• [STATED GOAL] Reproduce every one of the following items line for line, changing nothing.

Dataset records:
⟨

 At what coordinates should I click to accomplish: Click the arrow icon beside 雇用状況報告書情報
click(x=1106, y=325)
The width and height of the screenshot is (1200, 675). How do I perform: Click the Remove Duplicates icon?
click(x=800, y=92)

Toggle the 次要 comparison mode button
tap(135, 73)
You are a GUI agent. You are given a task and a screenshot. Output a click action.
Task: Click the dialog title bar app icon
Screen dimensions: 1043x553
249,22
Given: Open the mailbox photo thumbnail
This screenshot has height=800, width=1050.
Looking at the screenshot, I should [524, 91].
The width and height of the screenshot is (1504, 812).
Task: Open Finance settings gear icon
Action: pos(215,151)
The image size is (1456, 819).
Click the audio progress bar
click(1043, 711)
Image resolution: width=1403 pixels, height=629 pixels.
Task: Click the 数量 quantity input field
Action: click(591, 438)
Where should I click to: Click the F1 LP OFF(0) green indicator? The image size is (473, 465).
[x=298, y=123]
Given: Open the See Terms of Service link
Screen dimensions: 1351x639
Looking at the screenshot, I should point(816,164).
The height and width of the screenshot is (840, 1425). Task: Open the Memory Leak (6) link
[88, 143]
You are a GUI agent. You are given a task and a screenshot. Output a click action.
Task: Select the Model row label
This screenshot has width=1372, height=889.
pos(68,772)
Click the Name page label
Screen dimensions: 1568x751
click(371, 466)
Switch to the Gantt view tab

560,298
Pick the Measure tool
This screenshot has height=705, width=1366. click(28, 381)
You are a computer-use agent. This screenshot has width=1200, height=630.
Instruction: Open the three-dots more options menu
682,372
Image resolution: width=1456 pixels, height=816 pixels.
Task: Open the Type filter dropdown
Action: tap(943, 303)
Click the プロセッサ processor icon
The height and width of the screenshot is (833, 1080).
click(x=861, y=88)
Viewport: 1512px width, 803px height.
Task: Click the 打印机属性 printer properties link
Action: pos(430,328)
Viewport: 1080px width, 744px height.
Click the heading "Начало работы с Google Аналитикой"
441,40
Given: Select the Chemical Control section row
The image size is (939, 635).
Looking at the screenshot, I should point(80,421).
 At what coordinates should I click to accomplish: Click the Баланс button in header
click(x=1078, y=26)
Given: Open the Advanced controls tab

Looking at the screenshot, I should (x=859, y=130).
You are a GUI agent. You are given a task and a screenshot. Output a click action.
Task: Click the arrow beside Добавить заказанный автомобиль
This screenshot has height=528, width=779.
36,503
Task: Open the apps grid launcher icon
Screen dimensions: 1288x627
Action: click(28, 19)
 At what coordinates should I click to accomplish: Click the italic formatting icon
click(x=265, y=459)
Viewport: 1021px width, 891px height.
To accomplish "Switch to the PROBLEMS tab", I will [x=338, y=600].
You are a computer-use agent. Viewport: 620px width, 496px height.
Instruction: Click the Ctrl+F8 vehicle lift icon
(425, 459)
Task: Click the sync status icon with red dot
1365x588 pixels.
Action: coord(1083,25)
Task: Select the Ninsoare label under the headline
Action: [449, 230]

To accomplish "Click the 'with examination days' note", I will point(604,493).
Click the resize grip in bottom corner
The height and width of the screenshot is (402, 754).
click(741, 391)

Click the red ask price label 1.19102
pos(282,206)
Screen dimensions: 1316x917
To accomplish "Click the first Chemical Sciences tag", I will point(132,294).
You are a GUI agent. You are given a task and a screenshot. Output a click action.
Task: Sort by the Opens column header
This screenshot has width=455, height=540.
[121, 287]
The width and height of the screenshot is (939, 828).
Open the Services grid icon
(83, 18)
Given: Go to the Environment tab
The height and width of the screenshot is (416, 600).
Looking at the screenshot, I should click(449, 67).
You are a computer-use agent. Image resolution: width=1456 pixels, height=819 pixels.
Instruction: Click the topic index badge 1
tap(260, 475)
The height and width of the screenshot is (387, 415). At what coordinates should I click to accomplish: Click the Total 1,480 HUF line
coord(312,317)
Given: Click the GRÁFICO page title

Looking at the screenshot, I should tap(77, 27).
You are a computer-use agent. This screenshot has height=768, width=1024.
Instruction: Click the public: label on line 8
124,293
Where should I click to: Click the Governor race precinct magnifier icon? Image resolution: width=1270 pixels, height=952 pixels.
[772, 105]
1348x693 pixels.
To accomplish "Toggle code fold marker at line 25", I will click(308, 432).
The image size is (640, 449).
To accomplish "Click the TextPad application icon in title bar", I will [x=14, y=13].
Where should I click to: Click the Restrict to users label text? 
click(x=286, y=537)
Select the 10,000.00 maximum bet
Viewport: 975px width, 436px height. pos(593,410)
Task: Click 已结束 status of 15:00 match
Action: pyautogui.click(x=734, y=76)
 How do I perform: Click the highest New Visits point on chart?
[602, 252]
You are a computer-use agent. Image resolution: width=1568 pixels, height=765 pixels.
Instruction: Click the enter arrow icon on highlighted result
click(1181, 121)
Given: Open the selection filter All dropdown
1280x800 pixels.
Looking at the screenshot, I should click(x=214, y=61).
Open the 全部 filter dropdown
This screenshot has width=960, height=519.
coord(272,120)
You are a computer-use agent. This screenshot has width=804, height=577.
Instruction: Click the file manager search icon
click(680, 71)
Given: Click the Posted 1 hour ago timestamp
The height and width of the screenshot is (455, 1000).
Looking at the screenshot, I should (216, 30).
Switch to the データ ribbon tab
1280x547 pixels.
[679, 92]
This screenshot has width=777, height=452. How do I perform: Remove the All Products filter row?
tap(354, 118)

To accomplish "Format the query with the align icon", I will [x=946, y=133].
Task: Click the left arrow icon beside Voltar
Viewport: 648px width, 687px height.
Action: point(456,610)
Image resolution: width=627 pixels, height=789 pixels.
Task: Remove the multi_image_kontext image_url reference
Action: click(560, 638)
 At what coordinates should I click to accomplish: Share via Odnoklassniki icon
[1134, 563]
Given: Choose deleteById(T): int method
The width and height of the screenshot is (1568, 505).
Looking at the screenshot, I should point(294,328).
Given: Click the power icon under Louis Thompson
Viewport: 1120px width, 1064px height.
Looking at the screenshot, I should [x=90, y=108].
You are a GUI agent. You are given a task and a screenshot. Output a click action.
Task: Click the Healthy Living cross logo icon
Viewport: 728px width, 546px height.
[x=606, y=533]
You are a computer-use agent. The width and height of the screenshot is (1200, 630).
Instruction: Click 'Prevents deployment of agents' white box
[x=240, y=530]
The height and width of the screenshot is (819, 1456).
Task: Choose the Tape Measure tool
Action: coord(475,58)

⟩

• [SOLUTION TO THIS PROBLEM]
 At what coordinates should I click to accomplish: Click the arrow icon beside 雇用状況報告書情報
click(x=1106, y=325)
The width and height of the screenshot is (1200, 675). How do I perform: Click the Remove Duplicates icon?
click(x=800, y=92)

Toggle the 次要 comparison mode button
tap(135, 73)
You are a GUI agent. You are given a task and a screenshot. Output a click action.
Task: Click the dialog title bar app icon
Screen dimensions: 1043x553
249,22
Given: Open the mailbox photo thumbnail
This screenshot has height=800, width=1050.
Looking at the screenshot, I should [524, 91].
The width and height of the screenshot is (1504, 812).
Task: Open Finance settings gear icon
Action: pos(215,151)
The image size is (1456, 819).
Click the audio progress bar
click(1043, 711)
Image resolution: width=1403 pixels, height=629 pixels.
Task: Click the 数量 quantity input field
Action: click(591, 438)
Where should I click to: Click the F1 LP OFF(0) green indicator? The image size is (473, 465).
[x=298, y=123]
Given: Open the See Terms of Service link
Screen dimensions: 1351x639
Looking at the screenshot, I should point(816,164).
The height and width of the screenshot is (840, 1425). Task: Open the Memory Leak (6) link
[88, 143]
You are a GUI agent. You are given a task and a screenshot. Output a click action.
Task: Select the Model row label
This screenshot has width=1372, height=889.
pos(68,772)
Click the Name page label
Screen dimensions: 1568x751
click(371, 466)
Switch to the Gantt view tab

560,298
Pick the Measure tool
This screenshot has height=705, width=1366. click(28, 381)
You are a computer-use agent. This screenshot has width=1200, height=630.
Instruction: Open the three-dots more options menu
682,372
Image resolution: width=1456 pixels, height=816 pixels.
Task: Open the Type filter dropdown
Action: tap(943, 303)
Click the プロセッサ processor icon
The height and width of the screenshot is (833, 1080).
click(x=861, y=88)
Viewport: 1512px width, 803px height.
Task: Click the 打印机属性 printer properties link
Action: pos(430,328)
Viewport: 1080px width, 744px height.
Click the heading "Начало работы с Google Аналитикой"
441,40
Given: Select the Chemical Control section row
The image size is (939, 635).
Looking at the screenshot, I should point(80,421).
 At what coordinates should I click to accomplish: Click the Баланс button in header
click(x=1078, y=26)
Given: Open the Advanced controls tab

Looking at the screenshot, I should (x=859, y=130).
You are a GUI agent. You are given a task and a screenshot. Output a click action.
Task: Click the arrow beside Добавить заказанный автомобиль
This screenshot has height=528, width=779.
36,503
Task: Open the apps grid launcher icon
Screen dimensions: 1288x627
Action: click(28, 19)
 At what coordinates should I click to accomplish: Click the italic formatting icon
click(x=265, y=459)
Viewport: 1021px width, 891px height.
To accomplish "Switch to the PROBLEMS tab", I will [x=338, y=600].
You are a computer-use agent. Viewport: 620px width, 496px height.
Instruction: Click the Ctrl+F8 vehicle lift icon
(425, 459)
Task: Click the sync status icon with red dot
1365x588 pixels.
Action: coord(1083,25)
Task: Select the Ninsoare label under the headline
Action: [449, 230]

To accomplish "Click the 'with examination days' note", I will point(604,493).
Click the resize grip in bottom corner
The height and width of the screenshot is (402, 754).
click(741, 391)

Click the red ask price label 1.19102
pos(282,206)
Screen dimensions: 1316x917
To accomplish "Click the first Chemical Sciences tag", I will point(132,294).
You are a GUI agent. You are given a task and a screenshot. Output a click action.
Task: Sort by the Opens column header
This screenshot has width=455, height=540.
[121, 287]
The width and height of the screenshot is (939, 828).
Open the Services grid icon
(83, 18)
Given: Go to the Environment tab
The height and width of the screenshot is (416, 600).
Looking at the screenshot, I should click(449, 67).
You are a computer-use agent. Image resolution: width=1456 pixels, height=819 pixels.
Instruction: Click the topic index badge 1
tap(260, 475)
The height and width of the screenshot is (387, 415). At what coordinates should I click to accomplish: Click the Total 1,480 HUF line
coord(312,317)
Given: Click the GRÁFICO page title

Looking at the screenshot, I should tap(77, 27).
You are a computer-use agent. This screenshot has height=768, width=1024.
Instruction: Click the public: label on line 8
124,293
Where should I click to: Click the Governor race precinct magnifier icon? Image resolution: width=1270 pixels, height=952 pixels.
[772, 105]
1348x693 pixels.
To accomplish "Toggle code fold marker at line 25", I will click(308, 432).
The image size is (640, 449).
To accomplish "Click the TextPad application icon in title bar", I will [x=14, y=13].
Where should I click to: Click the Restrict to users label text? 
click(x=286, y=537)
Select the 10,000.00 maximum bet
Viewport: 975px width, 436px height. pos(593,410)
Task: Click 已结束 status of 15:00 match
Action: pyautogui.click(x=734, y=76)
 How do I perform: Click the highest New Visits point on chart?
[602, 252]
You are a computer-use agent. Image resolution: width=1568 pixels, height=765 pixels.
Instruction: Click the enter arrow icon on highlighted result
click(1181, 121)
Given: Open the selection filter All dropdown
1280x800 pixels.
Looking at the screenshot, I should click(x=214, y=61).
Open the 全部 filter dropdown
This screenshot has width=960, height=519.
coord(272,120)
You are a computer-use agent. This screenshot has width=804, height=577.
Instruction: Click the file manager search icon
click(680, 71)
Given: Click the Posted 1 hour ago timestamp
The height and width of the screenshot is (455, 1000).
Looking at the screenshot, I should (216, 30).
Switch to the データ ribbon tab
1280x547 pixels.
[679, 92]
This screenshot has width=777, height=452. How do I perform: Remove the All Products filter row?
tap(354, 118)

To accomplish "Format the query with the align icon", I will [x=946, y=133].
Task: Click the left arrow icon beside Voltar
Viewport: 648px width, 687px height.
Action: point(456,610)
Image resolution: width=627 pixels, height=789 pixels.
Task: Remove the multi_image_kontext image_url reference
Action: click(560, 638)
 At what coordinates should I click to accomplish: Share via Odnoklassniki icon
[1134, 563]
Given: Choose deleteById(T): int method
The width and height of the screenshot is (1568, 505).
Looking at the screenshot, I should point(294,328).
Given: Click the power icon under Louis Thompson
Viewport: 1120px width, 1064px height.
Looking at the screenshot, I should [x=90, y=108].
You are a GUI agent. You are given a task and a screenshot. Output a click action.
Task: Click the Healthy Living cross logo icon
Viewport: 728px width, 546px height.
[x=606, y=533]
You are a computer-use agent. The width and height of the screenshot is (1200, 630).
Instruction: Click 'Prevents deployment of agents' white box
[x=240, y=530]
The height and width of the screenshot is (819, 1456).
Task: Choose the Tape Measure tool
Action: coord(475,58)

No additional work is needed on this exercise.